Welche Stolperfallen gibt es in der Analytics? Das schauen wir uns heute mal an.
Pitfall 1: Deep Learning With Shallow Data
The use of deep learning models such as neural nets has grown exponentially with the increase in computing power, and we now have the ability to run very complex algorithms to analyze sets of data.
Applying an advanced deep learning model that is too sophisticated for the available data can easily lead to the classic problem of overfitting. While it may provide a strong result within an estimated sample, it can go haywire when you apply it outside your initial sample for real-world use. Simply put, when you use a methodology that’s too complex for the problem you’re trying to solve, you’ll get the wrong answer.
To prevent overfitting, your model must separate the signal from the noise so that it can disregard the randomness in your original sample and demonstrate that it will not be affected by randomness when used for real-world applications.
Pitfall 2: Using Open-Source Advanced Algorithms Without Fully Understanding Them
The proliferation of open-source neural networks has helped advance the field of data science, giving many more people access to new and highly advanced tools.

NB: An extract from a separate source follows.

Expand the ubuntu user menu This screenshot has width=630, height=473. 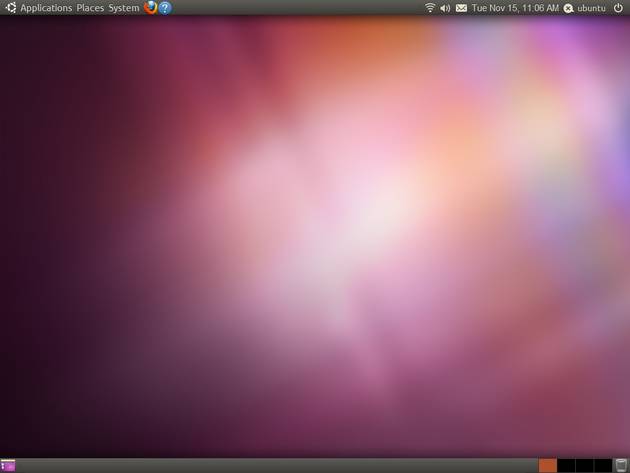click(x=592, y=8)

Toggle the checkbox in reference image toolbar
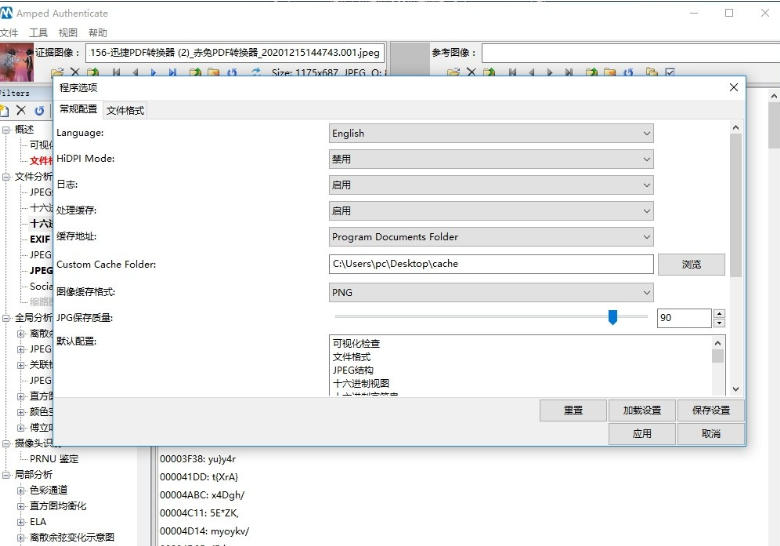point(670,73)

This becomes a problem when inexperienced data scientists have enough open-source knowledge to use the tools, but not enough knowledge to use them effectively.
Knowing how to call a neural net function using code without knowing how to prepare data and manipulate the inputs for the neural net won’t get you the right answers to the problem you’re trying to solve. While learning how to call functions for a neural net using code is relatively easy, understanding how to best use those functions for data analysis is both an art and a science that comes with experience.
When using these functions, you must properly manipulate the inputs, select the right method to your problem, carefully interpret outcomes by understanding how the methodology interprets the data, and subsequently iterate the training of the neural net in order to fit your data. The art of working with the data and business problem you’re trying to solve optimally mixes with the science of the estimation methodology. This will get you the results you need, rather than relying on a simple call of standardized open-source functions.
Pitfall 3: Not Properly Executing Out-of-Sample Testing
This is another classic pitfall that we see is on the rise in the industry. As most data scientists know, whether you’re using an open-source neural net or any other statistical model, it’s important to test the model on data that the model has never seen before. Many methods set aside a test data set by randomly selecting a portion from your available data. This might be good enough for many traditional statistical methods, but the power of deep learning methods in particular is such that this often results in incorrect outputs.
To avoid this pitfall, run a series of simulations on truly out of sample or holdout data sets, and use different mixes of test and training sets to make sure your model can generalize results properly.
Pitfall 4: Not Understanding Data Before Technical Development
This is quite possibly the biggest pitfall of all. Data preparation work is often considered a boring task compared to running a complex algorithm and studying the output. Many available tools offer different feature engineering options and subsequent algorithms for data analysis and forecasting. With these advanced tools, you can take advantage of machine learning to describe what has happened in the past and what will happen in the future. The temptation is to just plug and play—run standard data feature engineering options, call a neural net to analyze your data, and go. The pitfall here is that you must understand your data before using these available tools. If you do not understand the data, you might choose the wrong tool or the wrong input and wind up with misleading, non-optimal outcomes.